— Ah ! cruelle, vous me changerez en tigre.
— Maintenant, passons à la chanson, c’est madame de Grammont qui parle :
Monsieur de la Police, N’ai-je pas la peau lisse ? Rendez-moi le service D’en instruire le roi.
— Madame ! madame ! s’écria M. de Sartines furieux.
— Oh ! rassurez-vous, dit la comtesse, on n’a encore tiré que dix mille exemplaires. Mais c’est le vaudeville qu’il faut entendre.
— Vous avez donc une presse ?
— Belle demande ! Est-ce que M. de Choiseul n’en a pas ?
— Gare à votre imprimeur !
— Ah ! oui ! essayez ; le brevet est en mon nom.
— C’est odieux ! et le roi rit de toutes ces infamies ?
— Comment donc ! C’est lui qui fournit les rimes quand mes araignées en manquent.

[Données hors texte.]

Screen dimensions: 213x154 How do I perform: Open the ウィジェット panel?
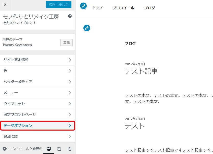37,104
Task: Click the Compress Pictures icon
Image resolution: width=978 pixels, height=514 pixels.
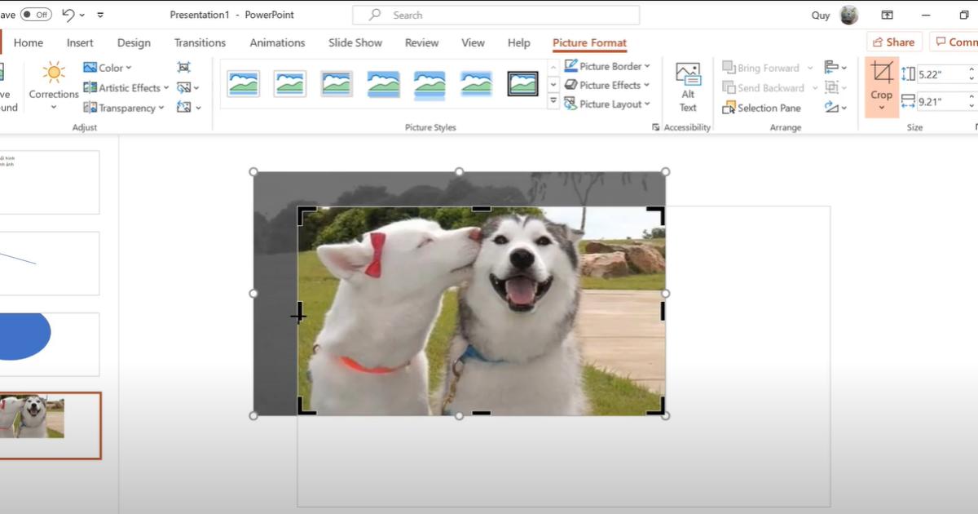Action: [x=184, y=68]
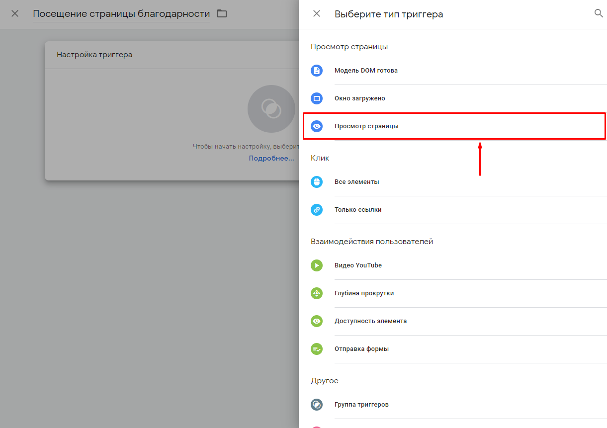Open the Подробнее link
Image resolution: width=607 pixels, height=428 pixels.
(x=271, y=158)
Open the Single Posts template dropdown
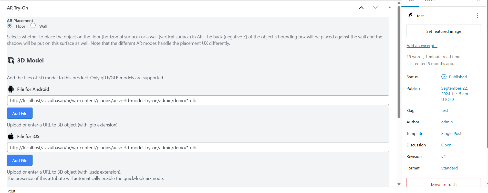This screenshot has width=488, height=193. click(x=452, y=134)
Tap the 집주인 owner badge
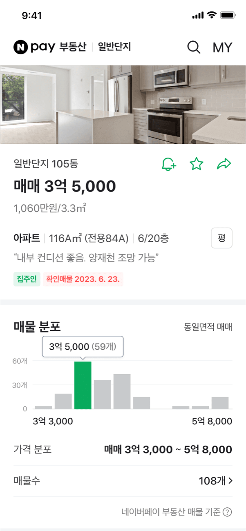This screenshot has width=246, height=531. tap(27, 280)
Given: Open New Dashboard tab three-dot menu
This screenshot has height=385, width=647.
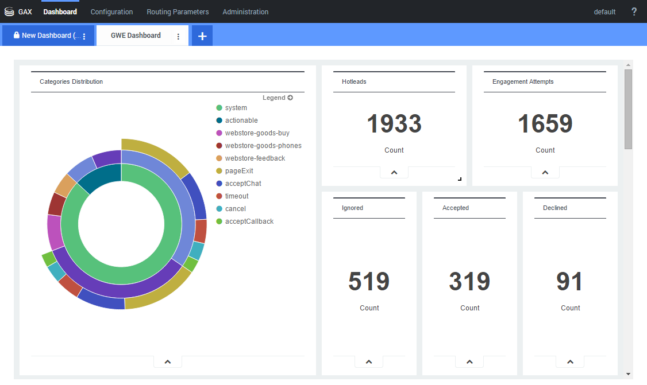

— Oh ! vous savez que je vous sers, et vous me traitez ainsi ?
— Je sais que vous me trahissez. La duchesse est Choiseul, elle veut ma ruine.
— Madame, elle m’a pris au dépourvu, je vous jure.
— Vous avouez donc ?
— Il le faut bien.
— Pourquoi ne m’avez-vous pas avertie ?
— Je venais pour cela.
— Bast ! je n’en crois rien.
— Parole d’honneur !
— Je parie le double.
— Voyons, je demande grâce, dit le lieutenant de police tombant à genoux.
— Vous faites bien.
— La paix, au nom du ciel, comtesse.
— Comment, vous avez peur de quelques mauvais vers, vous, un homme, un ministre !
— Ah ! si je n’avais peur que de cela.